**Problem details**
Extract precisely the lines that run from the line containing "You are a GUI" to the end of the records below, with both ends included and pictures omitted.

:: Raw data ::

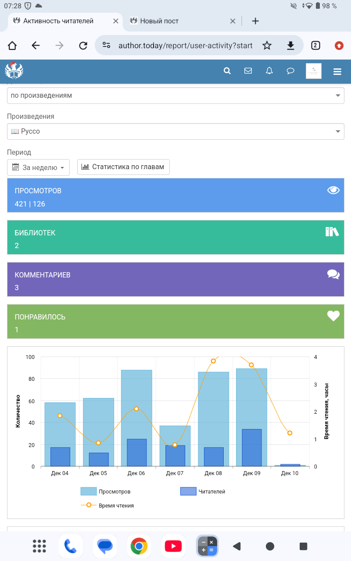
Task: Open the comments speech bubble icon
Action: 290,71
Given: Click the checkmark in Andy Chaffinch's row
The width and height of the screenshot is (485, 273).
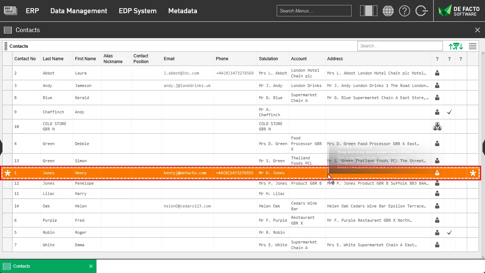Looking at the screenshot, I should tap(449, 112).
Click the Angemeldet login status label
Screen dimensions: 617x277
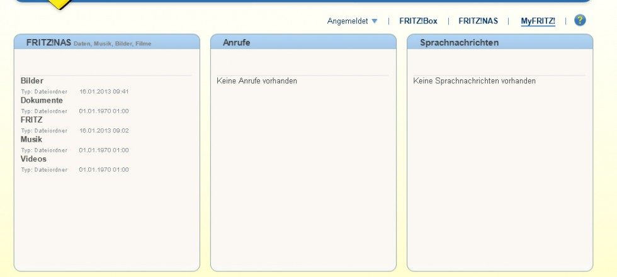point(348,21)
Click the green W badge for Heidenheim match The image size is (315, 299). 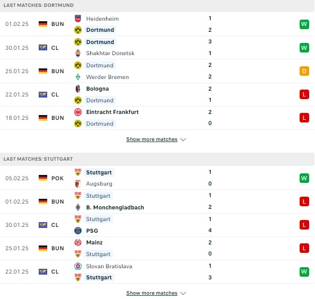coord(304,24)
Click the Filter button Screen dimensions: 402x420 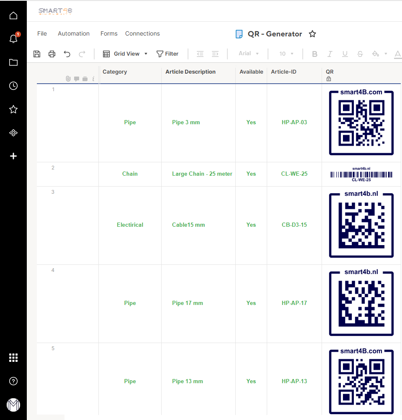[168, 54]
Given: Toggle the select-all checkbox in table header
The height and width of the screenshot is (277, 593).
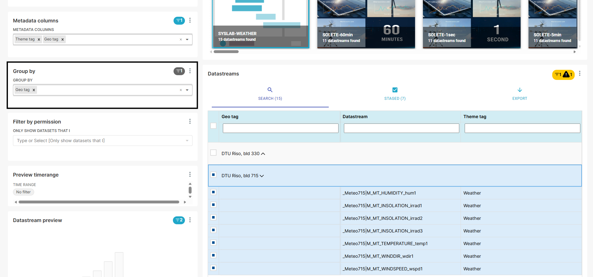Looking at the screenshot, I should [213, 126].
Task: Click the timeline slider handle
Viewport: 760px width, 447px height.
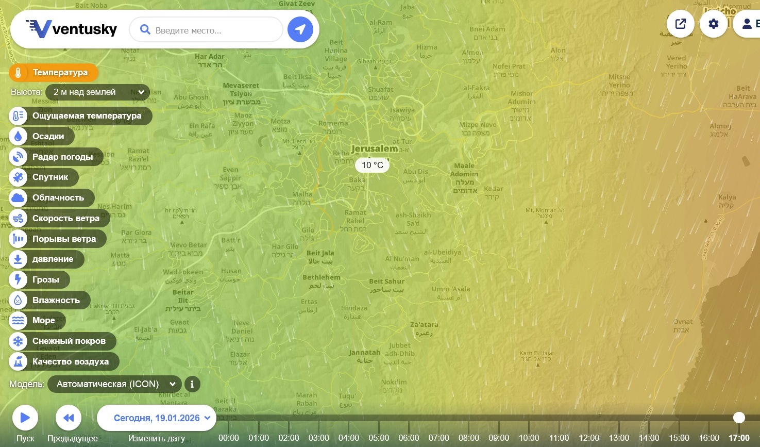Action: [739, 417]
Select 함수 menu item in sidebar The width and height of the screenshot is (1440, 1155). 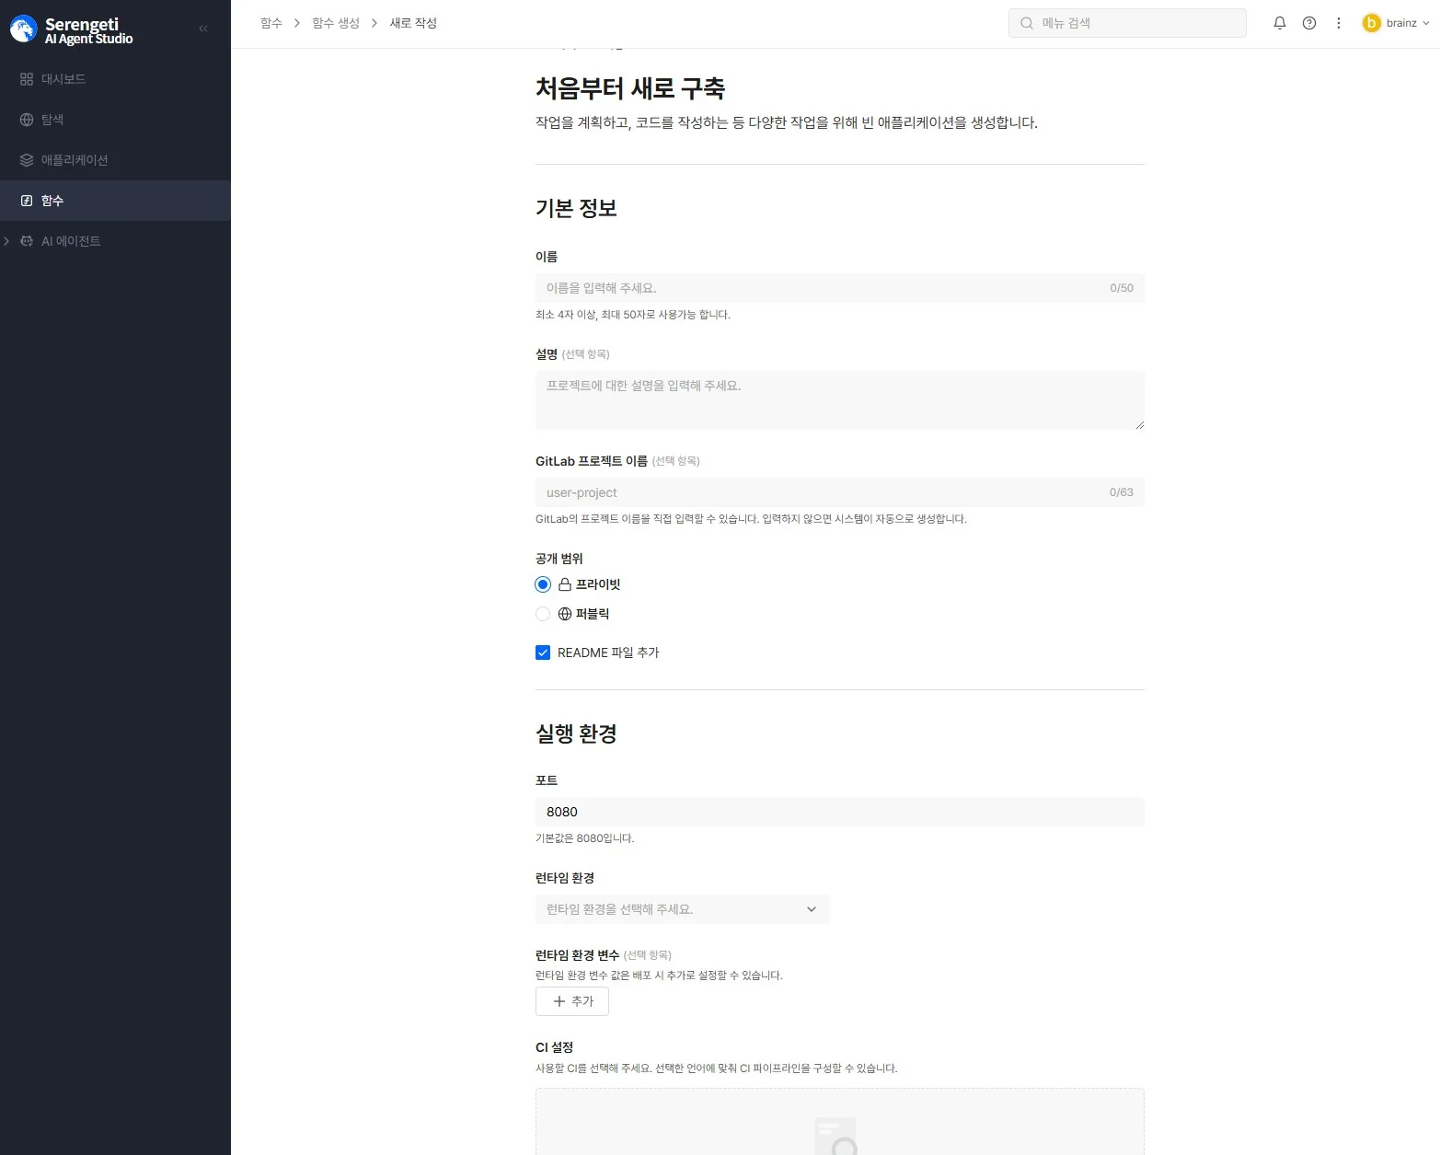[x=52, y=201]
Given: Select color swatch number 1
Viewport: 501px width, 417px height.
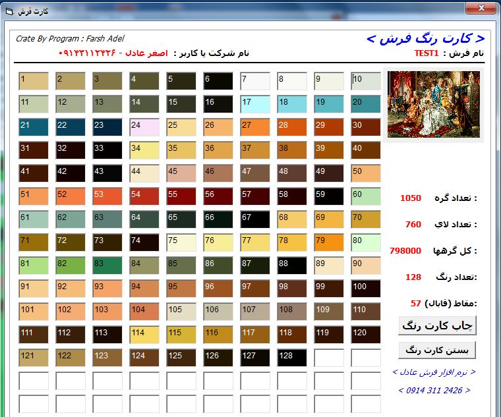Looking at the screenshot, I should click(33, 81).
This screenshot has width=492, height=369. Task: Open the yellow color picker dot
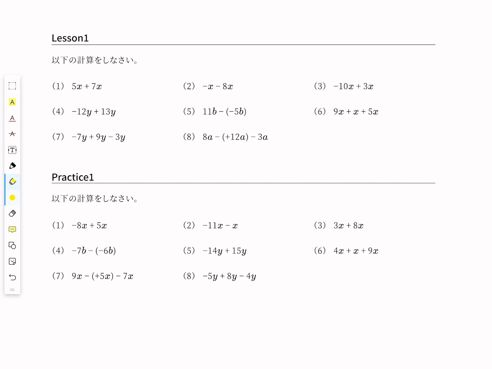[12, 197]
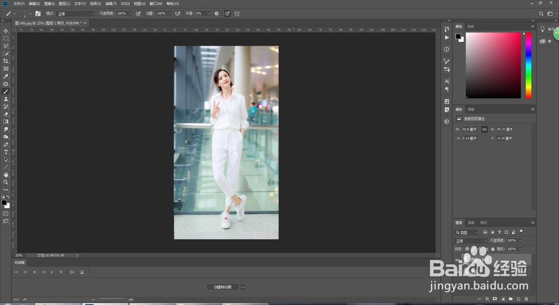Click the rainbow hue slider strip

tap(528, 65)
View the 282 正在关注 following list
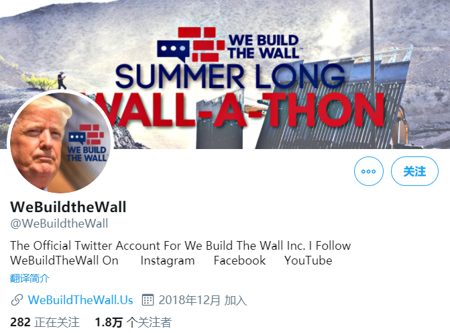450x333 pixels. click(45, 322)
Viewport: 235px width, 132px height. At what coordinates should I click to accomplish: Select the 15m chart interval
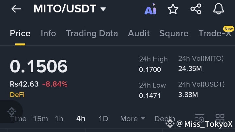[x=40, y=119]
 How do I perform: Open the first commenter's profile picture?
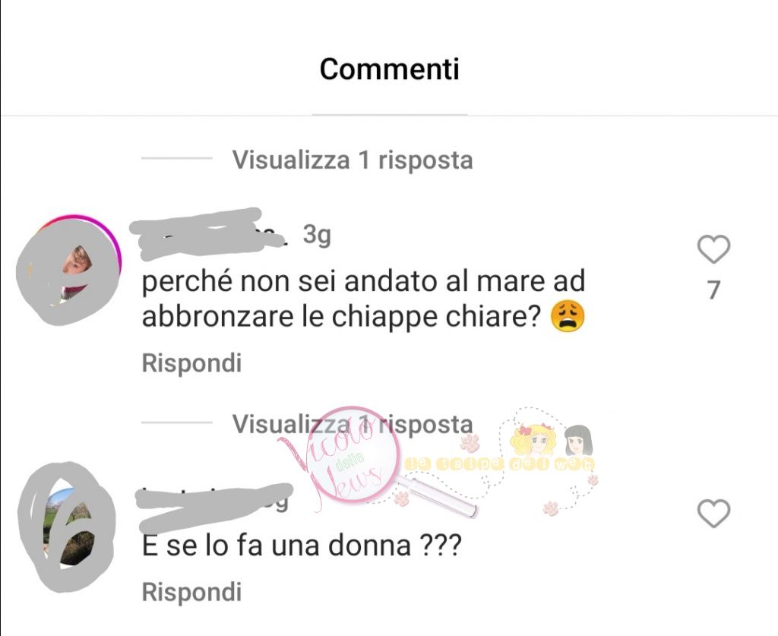68,271
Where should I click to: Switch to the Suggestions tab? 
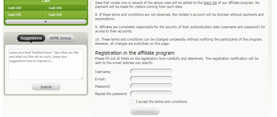click(31, 38)
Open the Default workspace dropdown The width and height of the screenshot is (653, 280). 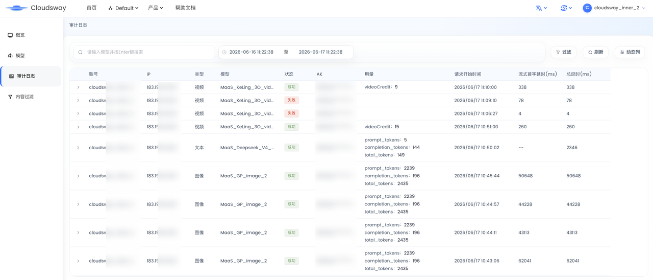(123, 8)
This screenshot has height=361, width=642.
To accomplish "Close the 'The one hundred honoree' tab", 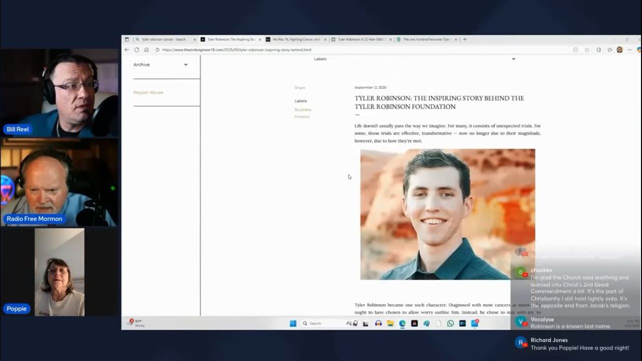I will [456, 39].
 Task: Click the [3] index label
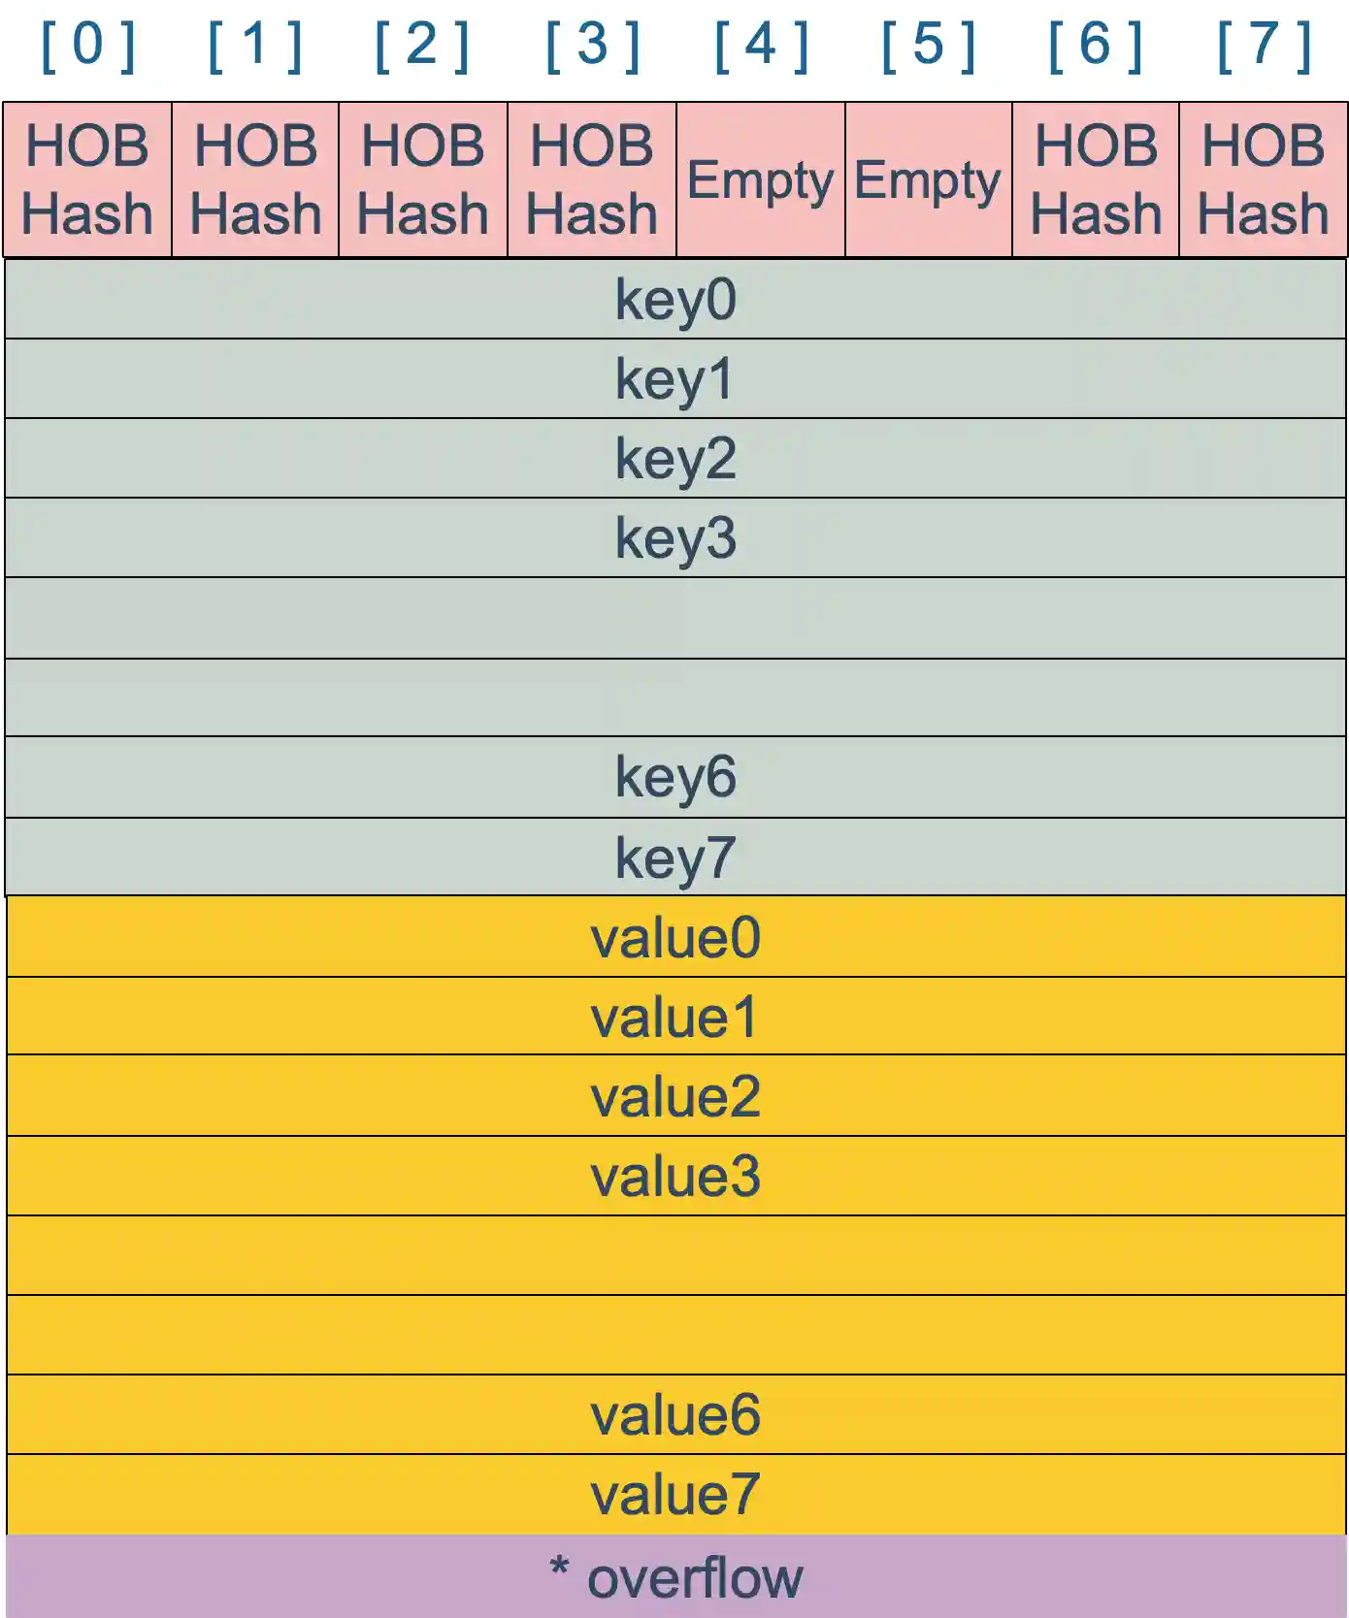pos(592,46)
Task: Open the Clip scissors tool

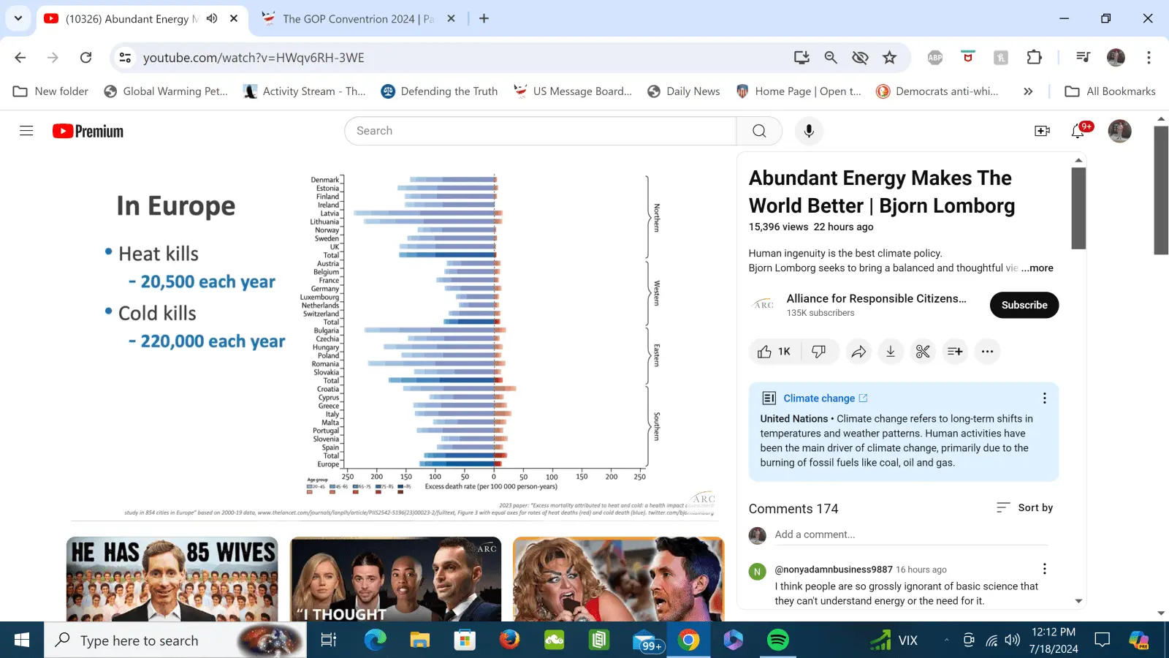Action: pos(923,352)
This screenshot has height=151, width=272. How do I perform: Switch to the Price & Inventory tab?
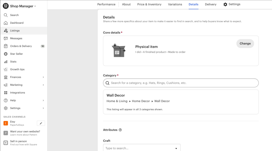point(149,4)
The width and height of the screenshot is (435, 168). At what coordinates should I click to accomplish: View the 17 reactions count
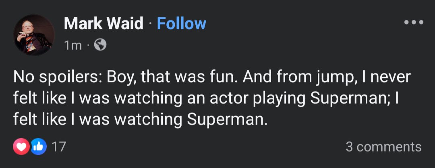point(59,147)
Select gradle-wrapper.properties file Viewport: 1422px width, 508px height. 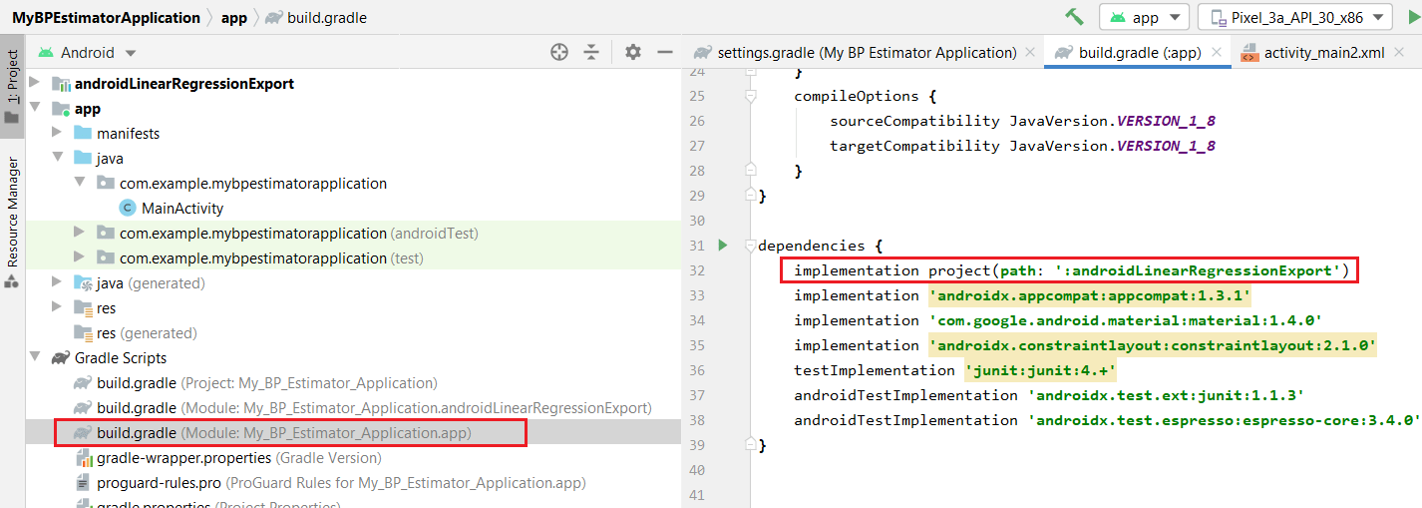click(x=183, y=458)
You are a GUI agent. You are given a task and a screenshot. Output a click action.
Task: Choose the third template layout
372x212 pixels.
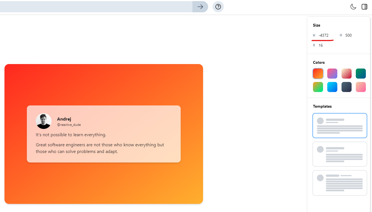[340, 183]
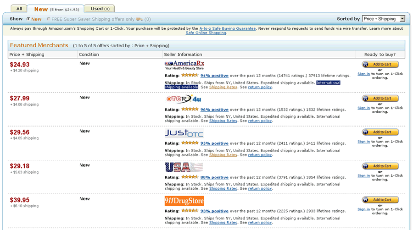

:::

**Answer**
You are a GUI agent. You are given a task and a screenshot. Output a click action.
Task: Choose the third template layout
372x212 pixels.
[340, 183]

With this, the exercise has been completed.